- **TASK STATEMENT**: Below are the entries to work from; restate word for word the portion that opens with the line containing "Image resolution: width=836" and closes with the line containing "Task: Click the Discuz!", keeping both.

- **Stored data entries**:
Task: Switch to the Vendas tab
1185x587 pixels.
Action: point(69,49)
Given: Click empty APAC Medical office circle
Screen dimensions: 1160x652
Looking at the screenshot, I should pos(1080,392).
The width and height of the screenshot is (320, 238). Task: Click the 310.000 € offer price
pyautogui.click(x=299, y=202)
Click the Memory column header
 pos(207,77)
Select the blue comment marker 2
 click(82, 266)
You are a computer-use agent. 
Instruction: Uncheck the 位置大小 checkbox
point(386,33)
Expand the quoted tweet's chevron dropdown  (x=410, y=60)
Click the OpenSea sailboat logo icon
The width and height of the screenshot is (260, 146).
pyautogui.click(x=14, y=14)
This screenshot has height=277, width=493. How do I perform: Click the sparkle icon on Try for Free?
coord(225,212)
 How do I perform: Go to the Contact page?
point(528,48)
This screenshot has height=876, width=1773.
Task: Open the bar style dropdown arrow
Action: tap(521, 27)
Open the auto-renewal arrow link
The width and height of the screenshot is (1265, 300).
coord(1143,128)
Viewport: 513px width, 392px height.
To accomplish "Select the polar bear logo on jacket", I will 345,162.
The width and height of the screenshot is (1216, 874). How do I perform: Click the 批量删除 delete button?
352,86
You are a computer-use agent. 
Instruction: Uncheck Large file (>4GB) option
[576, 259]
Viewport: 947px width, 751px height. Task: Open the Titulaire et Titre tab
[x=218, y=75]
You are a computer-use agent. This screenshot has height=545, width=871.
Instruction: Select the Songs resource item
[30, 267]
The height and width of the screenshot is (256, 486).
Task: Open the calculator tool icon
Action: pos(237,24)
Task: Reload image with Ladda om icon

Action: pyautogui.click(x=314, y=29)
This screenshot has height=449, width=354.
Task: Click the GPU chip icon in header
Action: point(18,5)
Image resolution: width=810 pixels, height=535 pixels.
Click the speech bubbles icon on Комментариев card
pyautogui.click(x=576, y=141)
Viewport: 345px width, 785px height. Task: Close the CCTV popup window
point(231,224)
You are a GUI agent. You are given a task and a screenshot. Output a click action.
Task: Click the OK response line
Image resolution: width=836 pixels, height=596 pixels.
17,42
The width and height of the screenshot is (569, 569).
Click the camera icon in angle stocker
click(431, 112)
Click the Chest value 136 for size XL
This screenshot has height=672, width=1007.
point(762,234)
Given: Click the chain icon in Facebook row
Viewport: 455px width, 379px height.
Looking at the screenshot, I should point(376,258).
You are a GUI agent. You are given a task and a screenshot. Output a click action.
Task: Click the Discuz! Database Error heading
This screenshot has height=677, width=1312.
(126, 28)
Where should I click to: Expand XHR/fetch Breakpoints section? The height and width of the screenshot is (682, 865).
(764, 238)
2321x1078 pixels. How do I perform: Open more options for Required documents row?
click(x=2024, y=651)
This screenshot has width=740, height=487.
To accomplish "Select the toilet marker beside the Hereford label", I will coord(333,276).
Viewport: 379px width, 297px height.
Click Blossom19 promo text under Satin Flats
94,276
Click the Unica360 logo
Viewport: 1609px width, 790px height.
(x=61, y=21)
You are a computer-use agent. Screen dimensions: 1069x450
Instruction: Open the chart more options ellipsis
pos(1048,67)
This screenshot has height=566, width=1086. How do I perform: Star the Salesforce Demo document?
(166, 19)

- **TASK RESPONSE**:
Image resolution: width=836 pixels, height=596 pixels.
17,42
The width and height of the screenshot is (569, 569).
Click the camera icon in angle stocker
click(431, 112)
Click the Chest value 136 for size XL
This screenshot has height=672, width=1007.
point(762,234)
Given: Click the chain icon in Facebook row
Viewport: 455px width, 379px height.
Looking at the screenshot, I should point(376,258).
You are a GUI agent. You are given a task and a screenshot. Output a click action.
Task: Click the Discuz! Database Error heading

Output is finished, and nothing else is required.